Supreme Court halts Biden’s ‘good neighbor’ plan to curb smog
CNN
The Supreme Court on Thursday upended a Biden administration effort to reduce smog and air pollution wafting across state lines in the latest decision from the high court that undermined the federal government’s power to protect the environment.
The Supreme Court on Thursday upended a Biden administration effort to reduce smog and air pollution wafting across state lines in the latest decision from the high court that undermined the federal government’s power to protect the environment. The decision is a win for the Republican-led states and industry groups that challenged the Environmental Protection Agency’s “good neighbor” plan, which imposed strict emission limits on power plants and industrial sources in upwind states to reduce pollution for their counterparts downwind.
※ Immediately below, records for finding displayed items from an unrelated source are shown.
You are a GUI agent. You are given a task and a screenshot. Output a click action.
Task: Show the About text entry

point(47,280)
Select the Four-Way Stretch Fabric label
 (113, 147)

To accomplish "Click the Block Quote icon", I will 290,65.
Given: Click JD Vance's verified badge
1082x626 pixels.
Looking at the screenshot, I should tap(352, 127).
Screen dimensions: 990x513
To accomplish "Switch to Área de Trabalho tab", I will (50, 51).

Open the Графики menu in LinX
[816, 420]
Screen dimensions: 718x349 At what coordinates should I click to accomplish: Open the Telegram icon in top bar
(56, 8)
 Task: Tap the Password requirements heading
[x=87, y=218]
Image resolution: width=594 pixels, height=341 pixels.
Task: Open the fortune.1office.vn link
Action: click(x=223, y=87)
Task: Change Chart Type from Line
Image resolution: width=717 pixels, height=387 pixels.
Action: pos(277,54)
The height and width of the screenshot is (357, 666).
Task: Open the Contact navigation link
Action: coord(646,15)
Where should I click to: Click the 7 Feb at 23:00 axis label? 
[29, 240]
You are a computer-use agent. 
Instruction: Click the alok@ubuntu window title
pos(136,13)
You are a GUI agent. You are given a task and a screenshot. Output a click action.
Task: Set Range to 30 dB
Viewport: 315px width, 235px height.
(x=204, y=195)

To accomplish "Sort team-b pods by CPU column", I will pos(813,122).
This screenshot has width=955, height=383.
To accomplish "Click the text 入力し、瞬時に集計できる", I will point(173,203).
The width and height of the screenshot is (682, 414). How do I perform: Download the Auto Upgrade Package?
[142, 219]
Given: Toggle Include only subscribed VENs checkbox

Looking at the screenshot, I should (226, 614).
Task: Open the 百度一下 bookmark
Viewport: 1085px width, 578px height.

While the Supreme Court’s decision on Thursday to grant a stay technically doesn’t completely scuttle the plan, it places implementation of the Biden program on hold through what will be a complicated legal fight that will almost uncertainly continue past the November election and into next year – and possibly another presidential administration. Justice Neil Gorsuch wrote the opinion for a 5-4 majority. Justice Amy Coney Barrett wrote a dissent, joined by the three liberal justices, that said the court was intervening too quickly without seeing the full development of the case’s record in lower court proceedings. “Our emergency docket requires us to evaluate quickly the merits of applications without the benefit of full briefing and reasoned lower court opinions,” Barrett wrote. “Given those limitations, we should proceed all the more cautiously in cases like this one with voluminous, technical records and thorny legal questions.” Barrett’s dissent from the rest of the conservative wing is notable. During oral arguments for the case, she and the three liberal justices had questioned whether the Supreme Court should grant the request to halt the plan given that lower courts have barely reviewed the underlying legal dispute involved.